PITTSBURGH — The crackdown on crime on the city’s South Side has been hard to miss.
“I think it’s going to take a while to tell but I would assume that based off the less crime that’s happening, that something’s working,” said Claire Pro of South Side.
Since the spike in violent crime in July, Pittsburgh Police have stepped up patrols on East Carson Street Thursday through Sunday nights. Now, the department has put together a dedicated team made up of five city officers to permanently keep the ‘South Side Entertainment Patrol’ moving along the busy strip.
“It’s been very successful,” said Richard Ford, the assistant chief of operations with Pittsburgh Police.
Ford said the effort goes beyond handing out speeding and parking tickets. He said they’ve made arrests for “smoking pot,” violence, public urination and drunkenness. They’ve also taken guns off the streets.
“When people realize the type of people that bring that type of element to those areas, when there’s going to be accountability and repercussions for those actions, those type of people tend to stay away,” Ford said.
They’re also cracking down on businesses that are not up to code.
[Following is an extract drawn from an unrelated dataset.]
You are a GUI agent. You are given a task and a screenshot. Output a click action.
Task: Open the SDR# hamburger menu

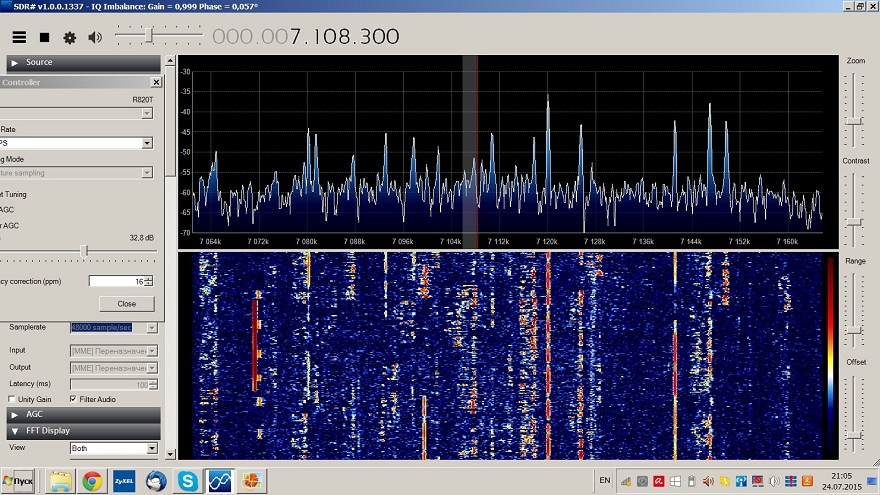click(x=19, y=37)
“The specific clubs down there that have not taken it upon themselves to enforce a certain amount of people inside, we’re holding them accountable as well,” said Ford.
Rich Cupka, who owns Cupka’s Cafe 2 on East Carson, admits while business owners have a responsibility when it comes to people inside their establishments, the problem is largely outside.
“The problem is not the bars; it’s the people on the streets loitering, selling alcohol and drugs out of their cars. That’s the problem,” Cupka said. “It’s just a matter of time before we’re back to where we were.”
Meantime, some people, such as Betty Thomas of West Oakland, believe the initiative to beef up patrols should be expanded into other high-crime neighborhoods.
“The South Side is not, I repeat, is not the only area that has crime,” said Thomas. “It’s bad crime going on everywhere, especially in the urban areas.”
Ford told Channel 11, they’re looking into possibly expanding into other neighborhoods. He also said the number of officers they have on the streets for the initiative depends on the time of year, adding they might need to add officers in certain cases.